When the length of the forward direction caching of the highband signal of described current frame signal is more than first threshold, according to described present frame The length of the forward direction caching of the highband signal of former frame signal and the highband signal of described current frame signal determines described asymmetric Window, wherein, asymmetric window that the least significant end subframe of the highband signal of the former frame signal of described present frame uses and described currently The aliased portion of the asymmetric window that the subframe foremost of the highband signal of frame signal uses equal to described first threshold, described first Threshold value is equal to the frame length of the highband signal of described present frame divided by M.

7. according to claim 1-6 one of arbitrarily described method, it is characterised in that described method also includes:

When the type of described current frame signal is identical with the type of the former frame signal of described present frame, and described present frame is low When the pitch period of band signal is more than three threshold values, the temporal envelope of subframe each described is smoothed.

8. the temporal envelope processing means of an audio signal, it is characterised in that including:

Highband signal acquisition module, for according to the current frame signal received, obtaining the highband signal of described current frame signal；

Subframe acquisition module, for being divided into M according to predetermined temporal envelope number M by the highband signal of described present frame Subframe, wherein, M is the integer more than or equal to 2；

Wherein, described temporal envelope acquisition module specifically for:

Device the most according to claim 8, it is characterised in that described temporal envelope acquisition module is additionally operable to:

Device the most according to claim 8, it is characterised in that described temporal envelope acquisition module specifically for:

Use asymmetric window that the subframe of the subframe foremost in described M subframe and the least significant end in described M subframe is entered Row windowing, uses symmetry-windows to enter subframe in addition to the subframe of subframe foremost and described least significant end in described M subframe Row windowing；Or,

Use asymmetric window that the subframe of the subframe foremost in described M subframe and the least significant end in described M subframe is entered Row windowing, uses asymmetric window to subframe in addition to the subframe of subframe foremost and described least significant end in described M subframe Carry out windowing.

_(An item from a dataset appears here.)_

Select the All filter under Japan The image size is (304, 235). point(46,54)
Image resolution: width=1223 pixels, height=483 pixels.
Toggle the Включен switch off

11. devices according to claim 8, it is characterised in that the window length of described asymmetric window with in described M subframe Except the described subframe foremost subframe in addition to the subframe of described least significant end, to carry out the window length of the window that windowing is used identical.

12.-11 one of any described devices according to Claim 8, it is characterised in that described temporal envelope acquisition module is also used In:

13. 1 kinds of encoders, it is characterised in that described encoder specifically for:

For according to the current frame signal that receives, obtain the lower-band signal of described current frame signal and described current frame signal Highband signal；

Linear predictor coefficient after the pumping signal encoded according to described low strap and described quantization obtains the highband signal of prediction；

According to predetermined temporal envelope number M, the highband signal of described prediction being divided into M subframe, wherein, M is for being more than In the integer of 2,

Use asymmetric window that the subframe of the subframe foremost in described M subframe and the least significant end in described M subframe is entered Row windowing,

Subframe in addition to the subframe of described subframe foremost and described least significant end in described M subframe is carried out windowing；

Temporal envelope after quantifying is encoded.